スノーホワイトは年下御曹司と恋に落ちない
何故か楽しそうに笑う怜四の意図は、さっぱりわからない。
陽芽子はほんの十分ほど前、会社のエントランスホールで社長の怜四に誘拐されて、社長室に連れて来られた。
その少し前、仕事が終わったので啓五にメッセージを送ると『一緒に帰ろう』と返信があった。

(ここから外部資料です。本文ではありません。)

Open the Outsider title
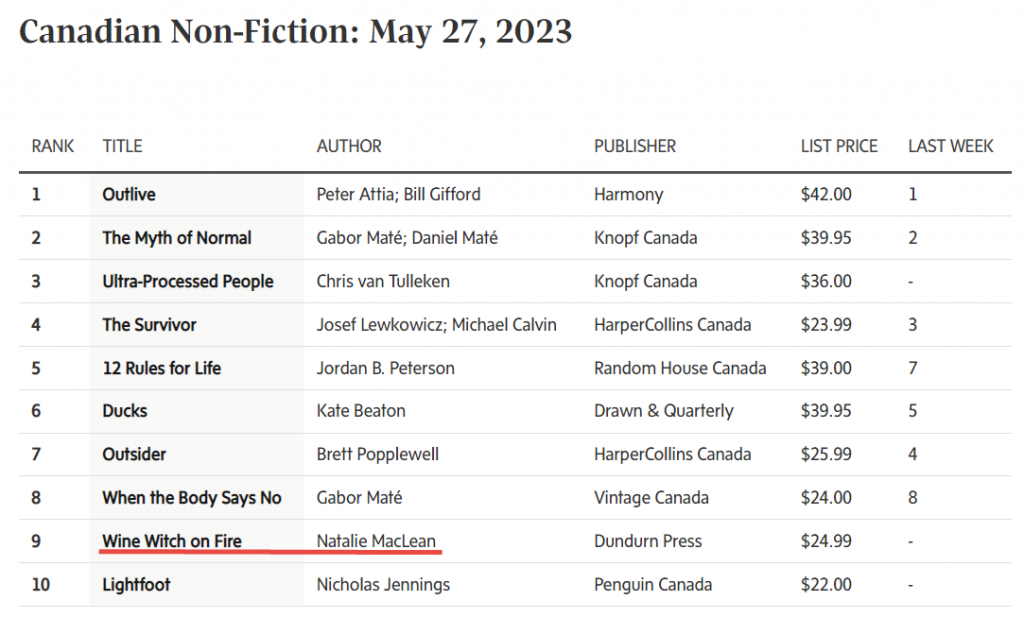click(x=134, y=454)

少し仕事が残っていると言う啓五とは、エントランスで待ち合わせることになっていた。
対する怜四は外出先から帰社してきたところだったらしく、一階のエレベーター前で偶然鉢合わせた。
『君、啓五のお嫁ちゃんだよね? 陽芽子ちゃんだっけ?』と話しかけられので顔を上げると、興味深そうに首を傾げた怜四がものすごく近い場所に立っていた。

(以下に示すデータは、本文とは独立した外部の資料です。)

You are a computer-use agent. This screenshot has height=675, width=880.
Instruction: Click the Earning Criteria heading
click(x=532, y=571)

突然の接近に驚いているうちに、ほぼ拉致に近い状態で社長室へ連行された。
社長室に着くと今度は陽芽子のスマートフォンを貸して欲しいと言われた。疑問に思いながら素直に差し出すと『オ前ノ嫁ハ預カッタ。返シテ欲シケレバ社長室ヘコイ』と謎の裏声を使って啓五を呼び出していた。
で、今に至る。状況を整理しても理解は全く追いつかない。
だが怜四はやけにご機嫌だった。陽芽子に出されたものと同じコーヒーを飲みながら、こちらの様子を楽しそうに観察してくる。
「もう啓五と一緒に住んでるんだっけ?」
「あ、はい……。二週間前から、啓五さんのマンションに住んでいます」
「いいねぇ、今が一番楽しい時期だろ。毎晩ヤリ放題?」
「!? ……!?」
「あ、ヤベ。今のセクハラだな。悪い悪い、忘れてくれ」
ひどい冗談に目を見開いて硬直していると、自分の立場を思い出したようにからからと笑われた。
陽芽子が気を遣わなくても勝手に楽しそうなのはいいが、啓五よりも更に上の存在で、しかもいずれ親戚になる人だと思うとどう反応していいのかわからない。